Ultras chez les Gilets jaunes, «ingérence russe» : Macron a-t-il contredit le renseignement ?
L’ultra-droite et l’ultra-gauche seraient «quasi inexistantes» au sein des Gilets jaunes. C'est ce qu'auraient conclu les services de renseignement au moment même où Emmanuel Macron mettait en garde contre la présence de ces mouvances.
«C’est l’histoire d’un président qui raconte le contraire de ce que lui résument ses services de renseignement», rapporte Mediapart, pour introduire son enquête publiée le 8 mars.
Fin janvier 2018, Emmanuel Macron évoquait «40 000 à 50 000 militants ultras» au sein des Gilets jaunes, mettant en garde contre les violences orchestrées par les extrêmes. Le président de la République épinglait spécifiquement, devant des journalistes, la «fachosphère» et la «gauchosphère» qui avaient selon lui surinvesti les réseaux sociaux dans le cadre de cette mobilisation.

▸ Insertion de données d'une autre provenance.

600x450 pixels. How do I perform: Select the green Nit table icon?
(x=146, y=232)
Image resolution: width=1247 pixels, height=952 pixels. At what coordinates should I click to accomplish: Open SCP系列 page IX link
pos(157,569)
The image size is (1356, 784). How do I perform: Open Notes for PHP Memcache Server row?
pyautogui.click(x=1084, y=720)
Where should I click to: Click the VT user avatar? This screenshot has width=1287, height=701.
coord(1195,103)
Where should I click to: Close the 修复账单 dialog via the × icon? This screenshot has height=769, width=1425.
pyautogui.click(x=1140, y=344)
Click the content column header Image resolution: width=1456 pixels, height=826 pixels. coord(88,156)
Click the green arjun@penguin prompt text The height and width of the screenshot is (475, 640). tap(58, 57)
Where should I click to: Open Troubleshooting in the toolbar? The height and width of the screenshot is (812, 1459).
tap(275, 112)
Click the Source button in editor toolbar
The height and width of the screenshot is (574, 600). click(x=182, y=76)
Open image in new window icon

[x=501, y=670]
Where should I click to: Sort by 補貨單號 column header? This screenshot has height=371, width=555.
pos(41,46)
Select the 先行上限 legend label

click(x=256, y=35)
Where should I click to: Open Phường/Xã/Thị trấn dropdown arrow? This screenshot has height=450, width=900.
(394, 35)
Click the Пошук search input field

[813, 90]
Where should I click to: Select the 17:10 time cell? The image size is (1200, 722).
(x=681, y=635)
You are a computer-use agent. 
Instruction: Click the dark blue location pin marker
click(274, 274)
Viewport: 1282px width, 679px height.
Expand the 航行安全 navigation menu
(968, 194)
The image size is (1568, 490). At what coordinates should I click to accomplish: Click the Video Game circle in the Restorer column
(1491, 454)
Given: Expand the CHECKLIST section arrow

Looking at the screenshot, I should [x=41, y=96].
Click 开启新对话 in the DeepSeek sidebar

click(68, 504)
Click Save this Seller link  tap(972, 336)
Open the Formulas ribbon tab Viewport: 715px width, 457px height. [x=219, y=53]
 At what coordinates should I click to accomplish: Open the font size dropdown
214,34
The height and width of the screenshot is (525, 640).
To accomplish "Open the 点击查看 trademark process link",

Or, l'enquête révèle qu'au même moment, les services de renseignement «dressaient un constat exactement inverse», dans des notes remontant à l'Elysée. Selon les informations de Mediapart, la DGSI aurait conclu une de ses notes par le constat suivant : «La scène d’ultra-droite est aujourd’hui quasi inexistante au sein des cortèges» des Gilets jaunes.
Deux raisons expliqueraient ce désengagement selon les services : l’ultra-droite aurait échoué à prendre la tête de ce mouvement social et certains groupuscules anti-islam refuseraient de se mêler aux Gilets jaunes, car on y trouvait des musulmans. D'autre part, comme l’avait déjà rapporté Mediapart, une vague d’interpellations début décembre aurait découragé nombre de militants d'ultra-droite.
Même chose pour l'ultra-gauche. «L’ultragauche s’est impliquée de manière limitée dans un mouvement perçu comme populiste et réactionnaire», écrit-on à la DGSI, selon la même source.
Mediapart, qui a pu consulter les chiffres de différents services de renseignement, estime à 300 «au grand maximum» les militants d’ultra-droite et ultra-gauche réunis au plus fort du mouvement, début décembre. Ils ne seraient plus que quelques dizaines aujourd'hui. Des chiffres très éloignés, donc, de ceux avancés par le président de la République.
«Pas la moindre trace d’ingérence russe»
Mediapart s'est également penché sur la question de la supposée ingérence russe dans la médiatisation du mouvement des Gilets jaunes. Toujours le 31 janvier, Emmanuel Macron décrivait le mouvement des Gilets jaunes comme «une manipulation des extrêmes», orchestrée notamment par la Russie.
Mediapart rappelle que, dès le 16 décembre, le Journal du Dimanche publiait le témoignage d’«un cadre des services de renseignement » assurant que «la DGSE et la DGSI n’[avaient] pour le moment pas réussi à documenter une implication directe des services russes dans la diffusion de fausses informations ou de rumeurs complotistes dans le cadre du mouvement des Gilets jaunes».
Des témoignages récents recueillis par Mediapart confirmeraient ce constat : «La DGSI et la DGSE n’auraient toujours pas trouvé la moindre trace d’ingérence russe», rapporte le site d'investigation. Plus encore : le média rapporte qu'un haut cadre du renseignement français avait exprimé son «effarement» quand il a découvert les propos d’Emmanuel Macron.
Contacté par Mediapart pour confirmer ces révélations, l'Elysée n'a pas répondu.